□ショックバイタルの腹痛患者では,細胞外液の急速輸液(1~2L)を行いながら,バイタルサイン,腹部所見,腹部超音波検査などから出血性ショックか敗血症性ショックかを短時間でみきわめる。
□腹痛の診断や治療方法の確定には腹部骨盤造影CT検査が最も有用であるが,X線や造影剤使用のリスクを考慮する必要がある。
□診断確定後の治療法の詳細は各項参照。
□発症様式:突然発症(血管原性),緩徐発症(非血管原性)のいずれであるかを聴取する。
□痛みの性状:痛みのピークが発症の瞬間か(血管原性),発症後に徐々にか(非血管原性)を聴取する。また,痛みに波があるか(蠕動痛),鈍痛,歩行時に腹部に響くか(腹膜炎)などのほか,痛みの増悪および寛解因子を聴取する。
□妊娠の可能性:生殖年齢の女性では必ず聴取する。
□随伴症状:①嘔吐,下痢,吐・下血などの消化器症状,②血尿,排尿時痛,陰嚢痛などの泌尿器科症状,③不正出血,帯下などの婦人科症状,④排便の有無や性状,放屁(排ガス停止)の有無のほか,⑤心窩部や上腹部痛の場合は心大血管系,呼吸器系疾患も念頭に置く。
□その他:海外渡航歴,食事内容(生の魚介類,生肉,生卵,傷んだ食物など),開腹手術歴などを聴取する。
□頻脈,低血圧:出血または脱水によるショック(出血性ショックか低容量性ショック)を疑う。
□発熱,頻脈,低血圧:腹膜炎や敗血症による低容量性ショックもしくは敗血症性ショックを疑う。
□意識障害を伴う発熱,頻脈,低血圧:下部消化管穿孔,
胆管炎,非閉塞性腸管虚血(non occlusive mesenteric ischemia:NOMI)等による重症敗血症,敗血症性ショックを疑う。
□ここでは,非ショック時の身体診察のポイントを挙げる。バイタルサイン,病歴聴取,身体診察,血液検査による十分な初期診療を行い,必要に応じて画像検査を追加する。
□腹部:圧痛部位と腹膜刺激徴候から疾患を鑑別し,腹膜炎の程度を評価する。

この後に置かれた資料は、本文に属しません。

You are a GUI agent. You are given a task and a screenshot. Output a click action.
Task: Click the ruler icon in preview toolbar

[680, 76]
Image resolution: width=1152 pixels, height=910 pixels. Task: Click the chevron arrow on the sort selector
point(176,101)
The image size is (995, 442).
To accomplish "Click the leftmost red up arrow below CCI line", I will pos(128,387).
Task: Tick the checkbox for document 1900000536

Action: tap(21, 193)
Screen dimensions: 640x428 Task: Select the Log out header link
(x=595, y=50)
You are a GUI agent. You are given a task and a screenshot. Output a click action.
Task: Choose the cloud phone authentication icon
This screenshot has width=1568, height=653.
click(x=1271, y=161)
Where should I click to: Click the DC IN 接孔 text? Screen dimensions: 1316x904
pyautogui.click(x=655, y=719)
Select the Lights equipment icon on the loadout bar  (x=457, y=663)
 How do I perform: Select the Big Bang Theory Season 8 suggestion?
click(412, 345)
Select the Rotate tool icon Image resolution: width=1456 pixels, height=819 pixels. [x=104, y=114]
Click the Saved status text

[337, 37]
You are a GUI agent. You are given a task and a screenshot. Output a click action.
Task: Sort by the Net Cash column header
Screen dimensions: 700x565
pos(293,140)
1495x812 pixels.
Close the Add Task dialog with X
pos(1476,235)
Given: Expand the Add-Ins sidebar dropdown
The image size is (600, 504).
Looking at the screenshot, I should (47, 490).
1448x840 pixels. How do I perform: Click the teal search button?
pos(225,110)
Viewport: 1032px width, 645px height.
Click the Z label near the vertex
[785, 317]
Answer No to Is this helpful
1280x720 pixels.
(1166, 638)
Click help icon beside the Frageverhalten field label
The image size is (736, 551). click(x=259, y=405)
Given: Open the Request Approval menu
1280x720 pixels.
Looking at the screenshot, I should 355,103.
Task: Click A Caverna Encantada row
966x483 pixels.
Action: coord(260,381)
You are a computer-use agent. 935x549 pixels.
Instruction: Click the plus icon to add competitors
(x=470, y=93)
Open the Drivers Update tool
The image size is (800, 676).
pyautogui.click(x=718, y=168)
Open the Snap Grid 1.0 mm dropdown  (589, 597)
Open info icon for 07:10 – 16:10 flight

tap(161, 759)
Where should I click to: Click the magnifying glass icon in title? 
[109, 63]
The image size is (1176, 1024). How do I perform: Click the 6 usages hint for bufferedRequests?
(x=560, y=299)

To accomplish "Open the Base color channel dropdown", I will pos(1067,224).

視診で腹壁血管の怒張を認める場合には門脈圧亢進症や肝硬変を疑う。腹部膨隆がある場合,打診により鼓音を認める場合は腸管拡張,濁音を認める場合は腹水または腹腔内出血を疑う。腸雑音が亢進している場合は閉塞性,消失している場合は麻痺性の腸閉塞が疑われる。
□背部:肋骨脊柱角叩打痛があれば,同側後腹膜腔の炎症性疾患または急性腎盂・尿管拡張を疑う。
□鼠径部:尿管結石や腎盂腎炎の疑いのある場合に,鼠径部や陰部に自発痛や違和感を訴えることがあるが,鼠径部に圧痛は認めない。腸閉塞で鼠径部に腫瘤,自発痛,圧痛を認める場合には,ヘルニア嵌頓(鼠径ヘルニア,大腿ヘルニア,閉鎖孔ヘルニア)を疑う。
□肛門指診:血便の性状(タール状,新鮮血),前立腺圧痛,直腸内腫瘍性病変,摘便の必要性の評価等を行う。